The mother may have symptoms of depression such as lack of enjoyment in activities, severe anxiety or excessive worry, severe insomnia, poor appetite and concentration, negative ruminations, excessive guilt and suicidal preoccupation can impair a mother's ability to care for her new-born. Data suggests that mothers with antenatal depression may have a small increased risk of pre-eclampsia and a moderately increased risk of giving birth to a baby with low birth weight.
“Manic episodes in bipolar disorder may be associated with an increase in risky behaviours such as promiscuity or substance use, which could affect the unborn foetus during pregnancy. Bipolar disorder has been associated with placental abnormalities and antepartum haemorrhages, foetal abnormalities, restricted birth-weight or gestational age.
Moreover, when a mother has a severe mood disorder, it may result in her inability to fulfill her maternal role in the family, Dr Lumu adds. “Her mood may become unpredictable and this may cause distress to the children. In severe depression, mothers may feel fatigued and lack energy; this may result in the children’s needs being neglected. Mothers with severe mood disorders need support and assistance with the care and nurturing of children in the family,” she advises.
Mood disorders do not resolve spontaneously and tend to get worse if left untreated, Dr Lumu cautions.“Untreated depression, for example, can result in severe symptoms such as suicidal thoughts, thoughts of infanticide or psychosis. It is therefore essential that depressed mothers or mothers with a suspected mood disorder are identified and assisted by seeking professional help so that they can receive effective treatment. This will ensure that they are able to continue to care for their babies,” says Dr Lumu stresses.
“If a mother has been diagnosed with mild depression, she can be managed with psychotherapy. In moderate to severe cases of depression, the mother may need to be treated with medication. Bipolar disorder in pregnancy and the postnatal period requires medication and close monitoring by a trained health professional.
This said, having a mood disorder does not mean that one cannot be a good mother, Dr Lumu adds. “However, if the mood disorder is untreated, the neonatal outcomes are poor. Depressed mothers are more likely to not want to nurture or spend time with their babies. This may result in a neglected baby,” says Dr Lumu.
According to her mood disorders during pregnancy and after delivery may worsen if left untreated. “In severe cases, mothers may become suicidal or psychotic and thoughts of infanticide can also occur in severe cases. Mothers who are manic, may engage in impulsive behaviours that may be dangerous for the unborn foetus. Untreated mania may also result in the mother engaging in high-risk behaviours such as hyper- sexuality and substance use,” she points out.
“An untreated mood disorder can carry on for months. Depressive symptoms that may occur during the perinatal period include a low or depressed mood for at least two weeks, associated changes in sleep, appetite and energy levels, associated symptoms such as impaired concentration and memory, feelings of guilt and hopelessness and social isolation.

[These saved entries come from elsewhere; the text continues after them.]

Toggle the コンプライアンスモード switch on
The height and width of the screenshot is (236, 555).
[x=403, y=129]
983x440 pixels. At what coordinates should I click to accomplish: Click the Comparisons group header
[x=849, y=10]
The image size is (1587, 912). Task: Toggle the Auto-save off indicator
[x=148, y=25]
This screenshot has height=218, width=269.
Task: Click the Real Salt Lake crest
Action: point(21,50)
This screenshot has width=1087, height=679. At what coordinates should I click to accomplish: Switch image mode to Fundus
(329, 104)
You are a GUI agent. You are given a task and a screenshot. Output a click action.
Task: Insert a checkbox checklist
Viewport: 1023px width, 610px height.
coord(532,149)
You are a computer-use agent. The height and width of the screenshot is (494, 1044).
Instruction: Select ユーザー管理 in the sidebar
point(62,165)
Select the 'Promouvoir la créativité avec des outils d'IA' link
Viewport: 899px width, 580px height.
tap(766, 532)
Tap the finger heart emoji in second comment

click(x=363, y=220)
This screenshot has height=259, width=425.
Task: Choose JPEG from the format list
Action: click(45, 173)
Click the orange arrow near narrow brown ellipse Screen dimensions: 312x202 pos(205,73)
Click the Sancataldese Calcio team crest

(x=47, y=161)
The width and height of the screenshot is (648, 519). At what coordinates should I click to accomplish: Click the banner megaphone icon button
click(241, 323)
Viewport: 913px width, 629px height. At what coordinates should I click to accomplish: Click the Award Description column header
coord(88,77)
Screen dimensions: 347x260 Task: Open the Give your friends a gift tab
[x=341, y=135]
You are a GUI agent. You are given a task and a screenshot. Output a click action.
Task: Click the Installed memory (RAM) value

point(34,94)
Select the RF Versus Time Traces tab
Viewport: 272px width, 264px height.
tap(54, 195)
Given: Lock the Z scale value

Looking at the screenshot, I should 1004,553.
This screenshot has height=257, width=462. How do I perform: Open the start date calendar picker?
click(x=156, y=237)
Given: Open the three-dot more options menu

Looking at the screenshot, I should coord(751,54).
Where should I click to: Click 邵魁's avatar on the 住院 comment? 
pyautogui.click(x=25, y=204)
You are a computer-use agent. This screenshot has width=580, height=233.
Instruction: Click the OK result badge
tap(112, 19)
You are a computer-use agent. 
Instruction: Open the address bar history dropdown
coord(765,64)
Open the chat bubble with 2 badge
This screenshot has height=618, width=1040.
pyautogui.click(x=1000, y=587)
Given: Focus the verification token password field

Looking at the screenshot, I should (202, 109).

“Mothers who have had postnatal depression in past pregnancies are at risk of having postnatal depression in their next pregnancies. Mothers with bipolar disorder are at high-risk of relapse during pregnancy or after delivery. If a mother has had a previous history of depression or bipolar disorder, it is essential that they inform their healthcare provider. This will ensure close monitoring and early intervention in the next pregnancy,” according to Dr Lumu.
On the other hand, professional care and appropriate treatment, as well as family support can go a long way in helping mothers with mood disorders on the way to recovery so that they, along with their families, can enjoy happy, fulfilled lives.